WORK ITEM. Look through the records, and whenever a line includes the word "computer", copy it.

•••••

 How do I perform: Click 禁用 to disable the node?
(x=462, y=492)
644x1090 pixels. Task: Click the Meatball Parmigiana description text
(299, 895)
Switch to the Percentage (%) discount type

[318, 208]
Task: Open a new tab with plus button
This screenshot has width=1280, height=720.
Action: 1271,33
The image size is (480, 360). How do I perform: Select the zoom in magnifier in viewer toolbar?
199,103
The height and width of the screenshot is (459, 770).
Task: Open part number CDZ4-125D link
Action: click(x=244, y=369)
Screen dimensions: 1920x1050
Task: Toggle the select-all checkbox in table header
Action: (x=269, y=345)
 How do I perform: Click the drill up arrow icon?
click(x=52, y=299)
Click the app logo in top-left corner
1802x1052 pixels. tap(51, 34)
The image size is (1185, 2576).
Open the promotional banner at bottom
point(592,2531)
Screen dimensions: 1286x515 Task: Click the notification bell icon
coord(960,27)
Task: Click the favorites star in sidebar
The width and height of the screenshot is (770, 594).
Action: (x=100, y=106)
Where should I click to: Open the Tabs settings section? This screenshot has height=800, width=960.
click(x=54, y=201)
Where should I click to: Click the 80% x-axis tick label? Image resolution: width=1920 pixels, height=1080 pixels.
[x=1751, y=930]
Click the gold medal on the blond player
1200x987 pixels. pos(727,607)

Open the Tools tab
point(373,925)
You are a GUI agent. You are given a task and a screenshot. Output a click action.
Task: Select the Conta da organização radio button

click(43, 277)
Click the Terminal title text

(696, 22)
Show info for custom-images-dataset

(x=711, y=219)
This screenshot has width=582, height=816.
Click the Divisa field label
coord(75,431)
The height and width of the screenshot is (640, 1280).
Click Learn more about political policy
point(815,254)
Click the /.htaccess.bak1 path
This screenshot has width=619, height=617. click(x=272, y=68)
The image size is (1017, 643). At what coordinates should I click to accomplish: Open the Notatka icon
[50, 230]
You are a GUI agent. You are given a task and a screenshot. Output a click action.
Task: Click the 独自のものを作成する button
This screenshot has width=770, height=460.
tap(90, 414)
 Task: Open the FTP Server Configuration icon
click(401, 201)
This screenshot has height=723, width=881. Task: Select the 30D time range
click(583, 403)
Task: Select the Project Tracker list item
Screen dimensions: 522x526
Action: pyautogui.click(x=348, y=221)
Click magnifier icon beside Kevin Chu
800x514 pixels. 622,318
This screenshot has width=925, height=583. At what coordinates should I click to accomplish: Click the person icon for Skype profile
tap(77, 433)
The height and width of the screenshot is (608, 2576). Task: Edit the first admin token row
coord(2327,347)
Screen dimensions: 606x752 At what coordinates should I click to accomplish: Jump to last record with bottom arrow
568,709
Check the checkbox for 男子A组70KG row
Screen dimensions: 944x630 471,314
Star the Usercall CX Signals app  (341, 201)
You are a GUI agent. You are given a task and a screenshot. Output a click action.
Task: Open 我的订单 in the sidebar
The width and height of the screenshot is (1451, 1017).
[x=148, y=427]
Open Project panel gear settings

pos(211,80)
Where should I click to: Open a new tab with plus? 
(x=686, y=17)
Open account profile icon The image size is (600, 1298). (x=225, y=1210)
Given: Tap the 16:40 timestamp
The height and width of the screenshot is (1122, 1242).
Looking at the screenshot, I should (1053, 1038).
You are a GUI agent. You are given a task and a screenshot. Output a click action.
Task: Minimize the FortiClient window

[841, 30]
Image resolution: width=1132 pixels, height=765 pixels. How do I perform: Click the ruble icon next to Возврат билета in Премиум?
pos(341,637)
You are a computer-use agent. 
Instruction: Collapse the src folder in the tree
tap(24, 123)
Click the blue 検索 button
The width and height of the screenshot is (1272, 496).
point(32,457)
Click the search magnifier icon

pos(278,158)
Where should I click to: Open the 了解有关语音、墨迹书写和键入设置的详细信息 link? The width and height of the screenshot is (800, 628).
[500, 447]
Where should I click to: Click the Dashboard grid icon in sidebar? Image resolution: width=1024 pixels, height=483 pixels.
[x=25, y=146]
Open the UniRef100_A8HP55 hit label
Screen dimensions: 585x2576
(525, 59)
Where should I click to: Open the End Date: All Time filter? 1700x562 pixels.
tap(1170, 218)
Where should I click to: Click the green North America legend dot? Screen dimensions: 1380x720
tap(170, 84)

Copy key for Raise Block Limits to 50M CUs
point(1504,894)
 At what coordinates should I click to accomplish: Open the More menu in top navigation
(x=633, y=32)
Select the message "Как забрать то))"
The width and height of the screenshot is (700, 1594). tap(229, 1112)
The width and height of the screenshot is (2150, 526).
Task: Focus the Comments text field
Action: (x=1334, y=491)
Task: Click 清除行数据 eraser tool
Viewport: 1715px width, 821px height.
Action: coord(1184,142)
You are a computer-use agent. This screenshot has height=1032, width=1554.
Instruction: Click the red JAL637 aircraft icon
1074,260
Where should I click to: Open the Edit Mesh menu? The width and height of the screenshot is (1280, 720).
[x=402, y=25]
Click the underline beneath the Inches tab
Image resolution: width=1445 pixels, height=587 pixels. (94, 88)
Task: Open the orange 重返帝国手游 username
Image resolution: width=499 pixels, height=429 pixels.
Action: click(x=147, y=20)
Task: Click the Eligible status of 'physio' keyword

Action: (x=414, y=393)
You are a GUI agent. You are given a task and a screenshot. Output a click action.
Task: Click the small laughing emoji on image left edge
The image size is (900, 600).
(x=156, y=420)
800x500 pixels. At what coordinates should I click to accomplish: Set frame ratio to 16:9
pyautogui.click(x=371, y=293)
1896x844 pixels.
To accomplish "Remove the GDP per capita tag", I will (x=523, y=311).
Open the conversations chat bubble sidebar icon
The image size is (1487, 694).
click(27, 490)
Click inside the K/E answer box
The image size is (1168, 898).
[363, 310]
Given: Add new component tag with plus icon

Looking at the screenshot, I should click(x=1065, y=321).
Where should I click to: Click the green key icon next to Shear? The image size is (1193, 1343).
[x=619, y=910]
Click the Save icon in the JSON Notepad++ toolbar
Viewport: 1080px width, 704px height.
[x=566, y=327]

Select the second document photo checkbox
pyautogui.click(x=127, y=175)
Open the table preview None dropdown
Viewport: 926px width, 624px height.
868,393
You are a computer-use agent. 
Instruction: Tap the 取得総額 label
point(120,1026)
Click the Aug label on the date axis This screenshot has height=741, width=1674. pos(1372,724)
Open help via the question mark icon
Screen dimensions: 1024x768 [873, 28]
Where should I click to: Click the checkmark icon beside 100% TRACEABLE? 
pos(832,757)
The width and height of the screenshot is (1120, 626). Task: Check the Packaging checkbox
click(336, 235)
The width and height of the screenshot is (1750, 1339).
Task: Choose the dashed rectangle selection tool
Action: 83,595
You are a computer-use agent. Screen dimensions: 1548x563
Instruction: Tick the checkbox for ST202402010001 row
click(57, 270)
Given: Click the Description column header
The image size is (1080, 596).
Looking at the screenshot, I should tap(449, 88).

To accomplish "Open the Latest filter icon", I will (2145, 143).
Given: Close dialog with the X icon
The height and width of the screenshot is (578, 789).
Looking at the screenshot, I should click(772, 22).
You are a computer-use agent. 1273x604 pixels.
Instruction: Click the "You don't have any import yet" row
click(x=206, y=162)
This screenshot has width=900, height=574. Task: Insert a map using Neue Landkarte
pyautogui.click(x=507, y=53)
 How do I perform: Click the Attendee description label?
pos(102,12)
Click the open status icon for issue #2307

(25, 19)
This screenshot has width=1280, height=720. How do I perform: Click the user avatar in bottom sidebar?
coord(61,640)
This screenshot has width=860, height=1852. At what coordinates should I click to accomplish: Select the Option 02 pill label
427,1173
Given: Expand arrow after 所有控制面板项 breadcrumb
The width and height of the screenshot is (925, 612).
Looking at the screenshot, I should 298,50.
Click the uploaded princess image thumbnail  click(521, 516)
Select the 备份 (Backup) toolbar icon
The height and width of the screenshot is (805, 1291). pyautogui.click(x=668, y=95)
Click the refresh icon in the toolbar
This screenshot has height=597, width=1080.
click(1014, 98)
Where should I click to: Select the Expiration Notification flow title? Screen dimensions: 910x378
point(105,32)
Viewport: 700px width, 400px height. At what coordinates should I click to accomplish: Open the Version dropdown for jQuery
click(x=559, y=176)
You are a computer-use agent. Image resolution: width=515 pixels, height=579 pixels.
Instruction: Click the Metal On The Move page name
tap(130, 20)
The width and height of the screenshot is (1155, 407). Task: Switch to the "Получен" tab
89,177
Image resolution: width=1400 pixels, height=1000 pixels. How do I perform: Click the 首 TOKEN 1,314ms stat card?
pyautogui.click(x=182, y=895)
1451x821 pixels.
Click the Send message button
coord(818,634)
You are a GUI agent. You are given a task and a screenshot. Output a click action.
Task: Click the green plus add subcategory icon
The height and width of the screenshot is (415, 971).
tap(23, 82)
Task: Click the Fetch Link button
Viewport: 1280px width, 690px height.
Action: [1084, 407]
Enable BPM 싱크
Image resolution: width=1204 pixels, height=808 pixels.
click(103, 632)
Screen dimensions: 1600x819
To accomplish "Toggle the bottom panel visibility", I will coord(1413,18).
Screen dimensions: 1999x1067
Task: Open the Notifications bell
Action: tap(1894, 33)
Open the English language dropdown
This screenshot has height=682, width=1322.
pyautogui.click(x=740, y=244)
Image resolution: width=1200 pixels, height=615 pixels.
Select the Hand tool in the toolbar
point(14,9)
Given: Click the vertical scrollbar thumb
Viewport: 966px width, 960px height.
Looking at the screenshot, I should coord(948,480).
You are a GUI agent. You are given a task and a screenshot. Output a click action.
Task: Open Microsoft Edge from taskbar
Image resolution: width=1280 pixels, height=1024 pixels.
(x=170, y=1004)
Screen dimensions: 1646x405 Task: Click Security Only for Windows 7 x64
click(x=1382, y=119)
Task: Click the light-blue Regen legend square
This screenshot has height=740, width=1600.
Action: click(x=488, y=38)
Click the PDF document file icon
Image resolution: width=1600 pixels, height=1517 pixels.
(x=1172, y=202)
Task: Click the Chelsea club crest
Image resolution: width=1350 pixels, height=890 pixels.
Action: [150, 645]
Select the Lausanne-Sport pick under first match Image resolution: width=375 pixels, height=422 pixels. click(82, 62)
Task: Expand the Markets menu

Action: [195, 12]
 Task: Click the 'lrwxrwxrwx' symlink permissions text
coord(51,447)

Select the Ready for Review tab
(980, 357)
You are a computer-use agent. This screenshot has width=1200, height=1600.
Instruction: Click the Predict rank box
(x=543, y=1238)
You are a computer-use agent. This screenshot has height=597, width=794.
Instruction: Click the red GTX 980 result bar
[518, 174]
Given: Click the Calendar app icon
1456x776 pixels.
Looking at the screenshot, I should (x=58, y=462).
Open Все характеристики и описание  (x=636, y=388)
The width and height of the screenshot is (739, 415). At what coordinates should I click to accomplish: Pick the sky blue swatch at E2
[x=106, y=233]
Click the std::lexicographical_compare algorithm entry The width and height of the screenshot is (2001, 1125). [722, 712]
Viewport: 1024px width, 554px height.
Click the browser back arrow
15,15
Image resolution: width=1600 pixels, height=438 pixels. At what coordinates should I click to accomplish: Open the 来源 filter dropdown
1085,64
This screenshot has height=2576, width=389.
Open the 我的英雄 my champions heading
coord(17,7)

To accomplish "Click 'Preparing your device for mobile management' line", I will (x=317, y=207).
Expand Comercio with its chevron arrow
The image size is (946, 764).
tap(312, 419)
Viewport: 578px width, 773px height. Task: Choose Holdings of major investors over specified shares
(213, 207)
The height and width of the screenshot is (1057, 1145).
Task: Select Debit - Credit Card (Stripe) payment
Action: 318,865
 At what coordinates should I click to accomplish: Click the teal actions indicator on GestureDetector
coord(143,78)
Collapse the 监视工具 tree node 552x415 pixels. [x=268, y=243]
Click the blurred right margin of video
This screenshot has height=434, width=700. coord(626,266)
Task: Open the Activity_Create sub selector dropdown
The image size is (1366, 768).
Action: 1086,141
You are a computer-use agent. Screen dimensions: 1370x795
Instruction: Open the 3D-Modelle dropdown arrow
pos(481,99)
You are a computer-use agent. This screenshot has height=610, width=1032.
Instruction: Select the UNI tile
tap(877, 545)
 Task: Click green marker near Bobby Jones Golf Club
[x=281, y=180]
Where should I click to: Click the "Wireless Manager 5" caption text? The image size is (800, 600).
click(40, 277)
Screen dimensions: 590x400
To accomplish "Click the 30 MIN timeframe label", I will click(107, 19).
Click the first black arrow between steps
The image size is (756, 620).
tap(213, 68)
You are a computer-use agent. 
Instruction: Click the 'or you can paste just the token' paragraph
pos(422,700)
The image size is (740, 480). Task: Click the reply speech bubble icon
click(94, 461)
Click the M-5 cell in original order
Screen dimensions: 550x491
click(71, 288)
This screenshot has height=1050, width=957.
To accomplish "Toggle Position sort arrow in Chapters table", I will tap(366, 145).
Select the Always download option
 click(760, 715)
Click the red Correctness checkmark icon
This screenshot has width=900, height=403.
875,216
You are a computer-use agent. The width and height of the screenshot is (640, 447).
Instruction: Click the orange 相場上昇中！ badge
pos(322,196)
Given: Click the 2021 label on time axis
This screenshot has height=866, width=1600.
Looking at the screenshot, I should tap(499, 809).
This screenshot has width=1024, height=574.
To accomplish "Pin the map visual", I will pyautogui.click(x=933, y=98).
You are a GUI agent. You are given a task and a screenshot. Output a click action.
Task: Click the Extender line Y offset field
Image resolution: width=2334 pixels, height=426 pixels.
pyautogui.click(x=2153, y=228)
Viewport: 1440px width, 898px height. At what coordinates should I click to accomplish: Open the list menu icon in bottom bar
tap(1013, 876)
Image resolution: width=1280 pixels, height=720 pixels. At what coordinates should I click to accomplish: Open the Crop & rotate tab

•••••

ANSWER TO THE PROBLEM.
You are a computer-use agent. 
You are a computer-use agent. This screenshot has height=1032, width=1554.
You are a computer-use agent. 
You are a computer-use agent. Screen dimensions: 1548x563
You are a computer-use agent. 1273x604 pixels.
You are a computer-use agent. Image resolution: width=515 pixels, height=579 pixels.
You are a computer-use agent. This screenshot has width=1200, height=1600.
You are a computer-use agent. This screenshot has height=597, width=794.
You are a computer-use agent. Screen dimensions: 1370x795
You are a computer-use agent. This screenshot has height=610, width=1032.
You are a computer-use agent. 
You are a computer-use agent. The width and height of the screenshot is (640, 447).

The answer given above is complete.